Model configuration details: five message‑passing layers (hidden dimension = 128, k‑NN = 48), Global Context Bridge enabled, and three recycling steps. RIGA‑Fold* adds frozen ESM‑IF and ESM‑2 embeddings fused via the dual‑stream module. Training employs noise‑augmented inputs, AdamW optimizer, and runs on multi‑GPU hardware; full hyper‑parameters are provided in the appendix.

Strengths

• The edge‑as‑key GAU is a principled way to embed geometry directly into attention, preserving SE(3) invariance while enriching the message‑passing signal.
• The Global Context Bridge’s double‑gating offers a flexible, learnable pathway for long‑range information without overwhelming local features.
• Integration of frozen PLMs supplies rich evolutionary priors without the need for costly fine‑tuning, and the recycling loop enables progressive denoising of the sequence distribution.
• Empirical results are comprehensive, covering both in‑distribution (CATH) and out‑of‑distribution (TS50/TS500) benchmarks, with clear gains over a wide range of strong baselines.

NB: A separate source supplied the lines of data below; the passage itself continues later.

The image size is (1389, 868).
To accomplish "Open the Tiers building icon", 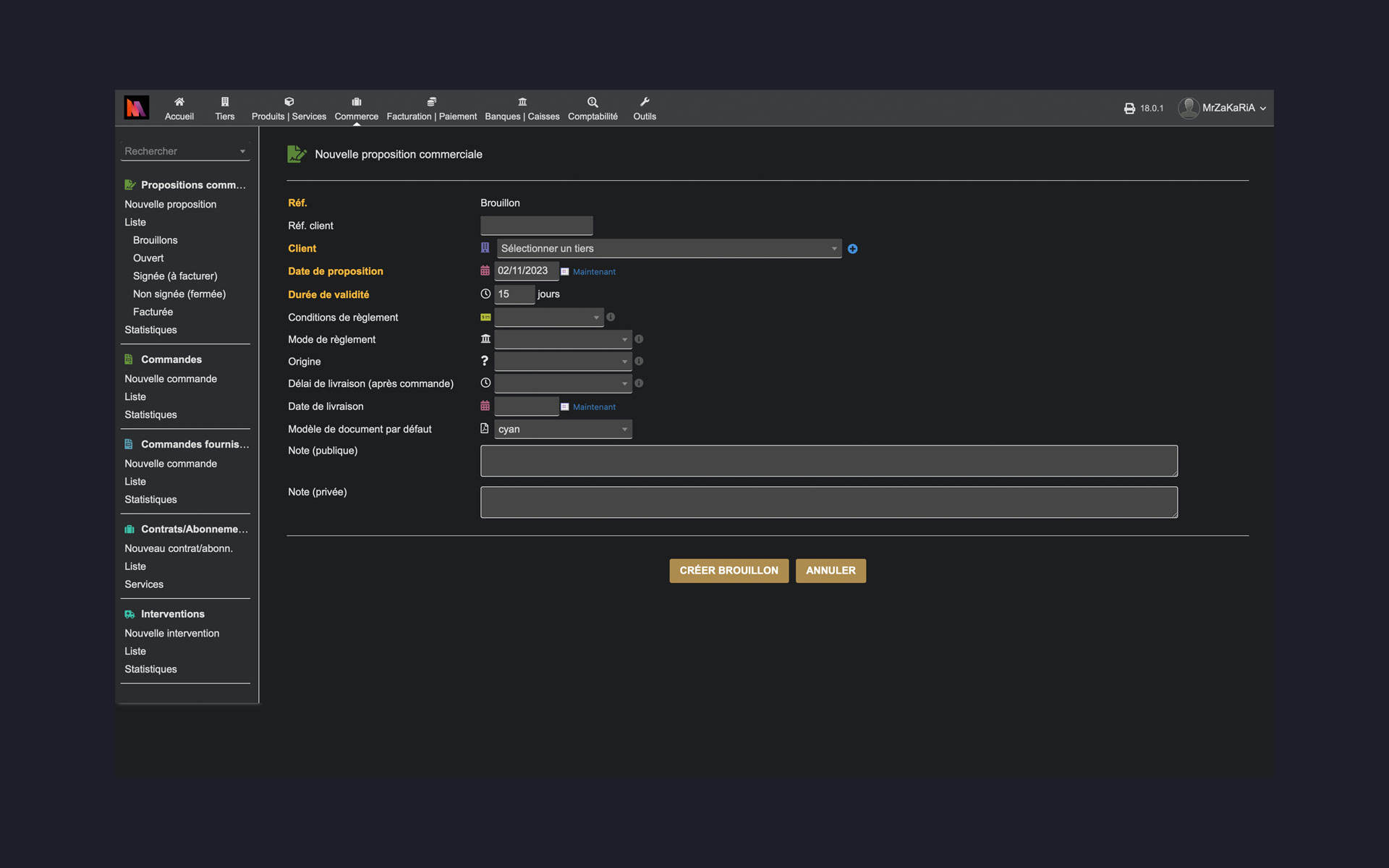I will pyautogui.click(x=224, y=102).
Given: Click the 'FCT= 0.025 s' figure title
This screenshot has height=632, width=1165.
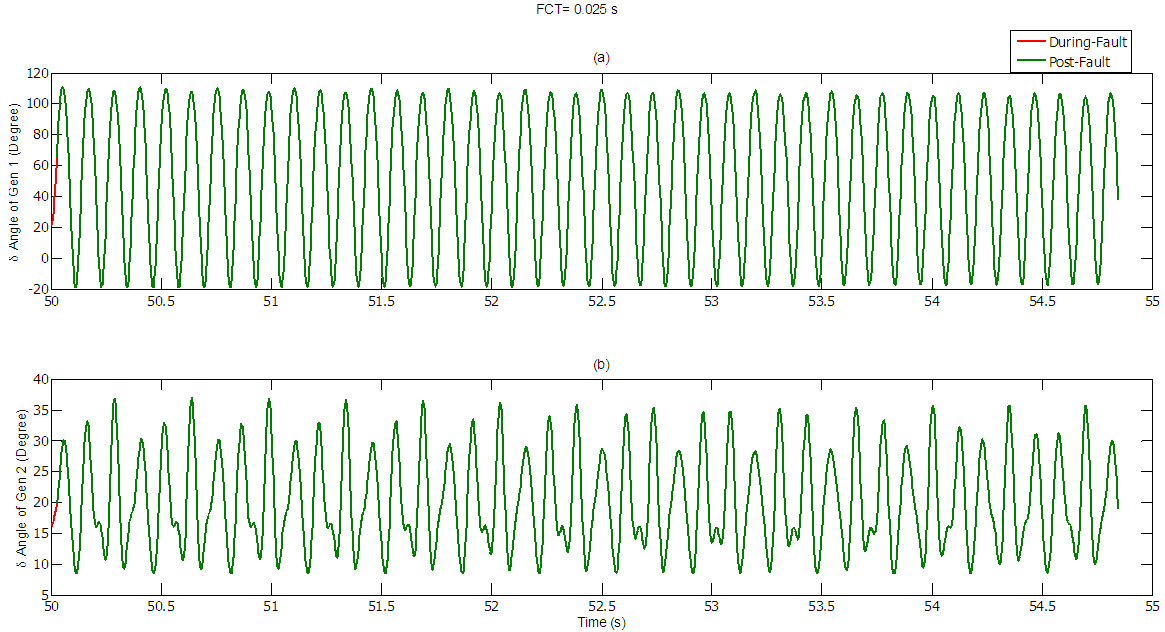Looking at the screenshot, I should 582,9.
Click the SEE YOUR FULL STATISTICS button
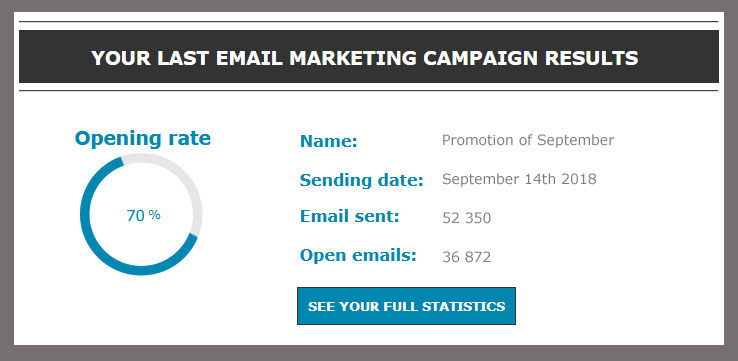 pos(406,306)
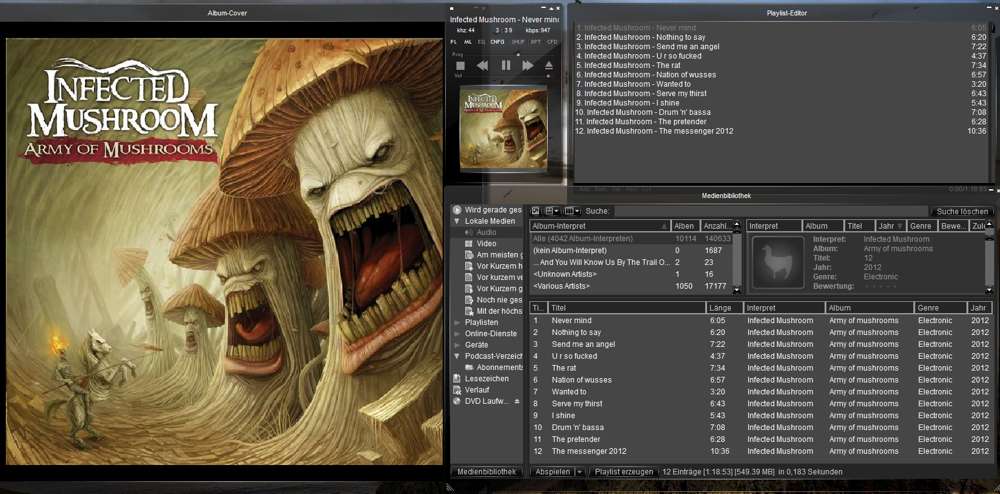Expand the Playlisten tree node
The height and width of the screenshot is (494, 1000).
tap(457, 322)
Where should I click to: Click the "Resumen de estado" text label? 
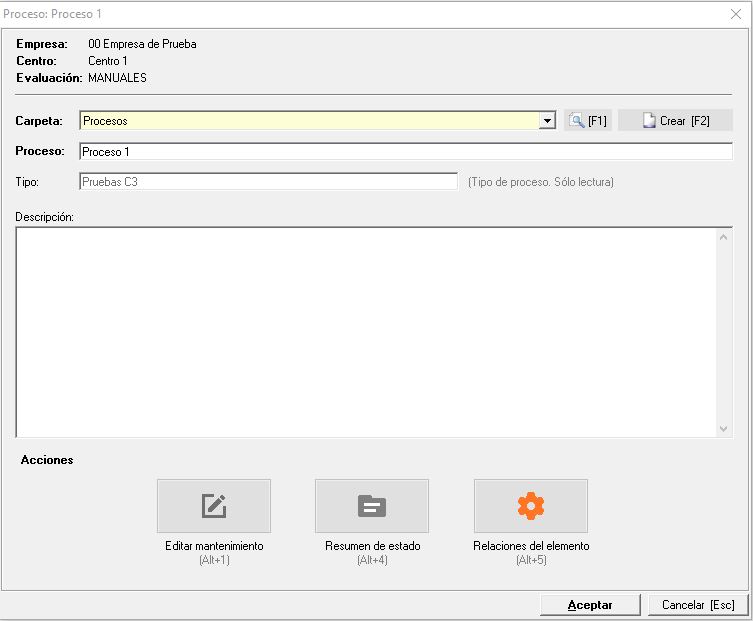coord(372,547)
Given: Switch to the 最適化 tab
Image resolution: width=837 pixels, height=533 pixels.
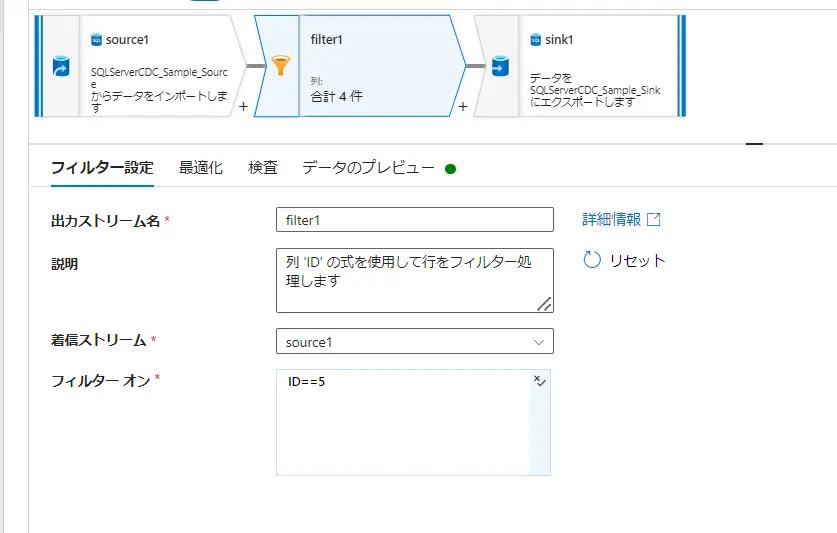Looking at the screenshot, I should pos(201,168).
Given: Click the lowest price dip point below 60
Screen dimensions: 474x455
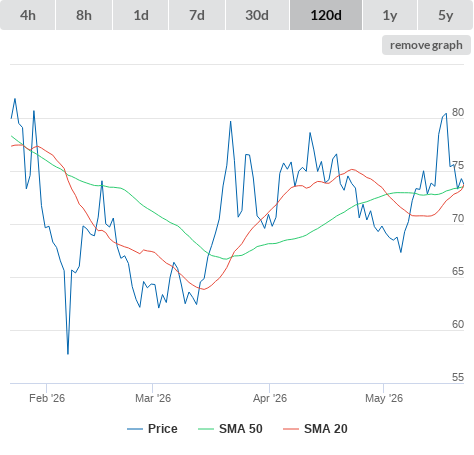Looking at the screenshot, I should click(68, 354).
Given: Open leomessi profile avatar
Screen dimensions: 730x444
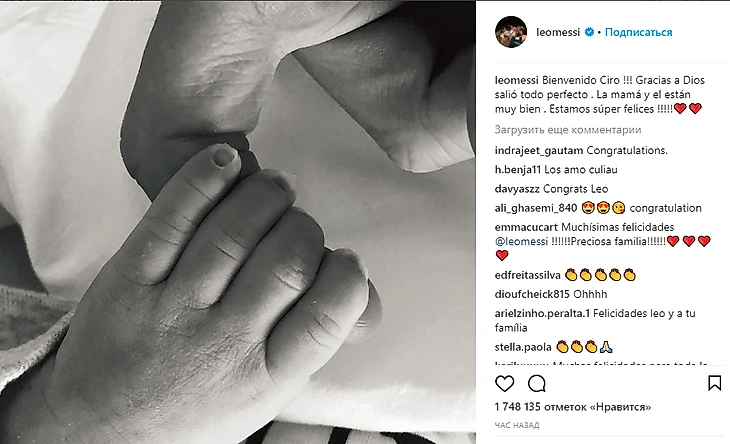Looking at the screenshot, I should click(x=511, y=32).
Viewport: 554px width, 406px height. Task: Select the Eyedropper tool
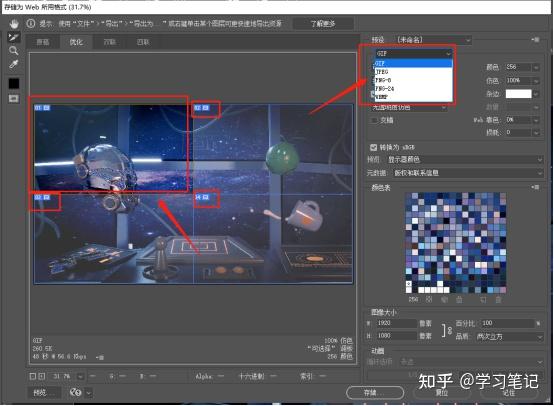click(14, 64)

Potential weaknesses and open questions

• The architecture introduces multiple gating layers and a recycling loop, increasing memory consumption and inference latency, which may limit scalability to very large proteins or high‑throughput design pipelines.
• Frozen PLMs, while stable, cannot adapt to task‑specific nuances; future work could explore lightweight fine‑tuning or adapter modules to further boost performance.
• The evaluation focuses on standard benchmarks; real‑world design tasks (e.g., enzyme active‑site engineering, antibody affinity maturation) remain to be tested.
• Ablation studies on the number of recycling steps, the impact of each gating component, and the contribution of each PLM are mentioned but not detailed in the main text; deeper analysis would clarify the relative importance of each module.

Impact and future directions
RIGA‑Fold establishes a new paradigm for protein inverse folding by tightly coupling geometric attention with dynamic global context and evolutionary priors. Its ability to capture long‑range dependencies while iteratively refining predictions positions it as a strong candidate for next‑generation de novo design tools. Future extensions could include: (i) model compression or sparse attention to improve scalability, (ii) incorporation of additional modalities such as co‑evolutionary contacts or functional annotations, and (iii) experimental validation on designed proteins to demonstrate practical utility. Overall, the paper makes a substantial methodological contribution and sets a solid foundation for further advances in computational protein design.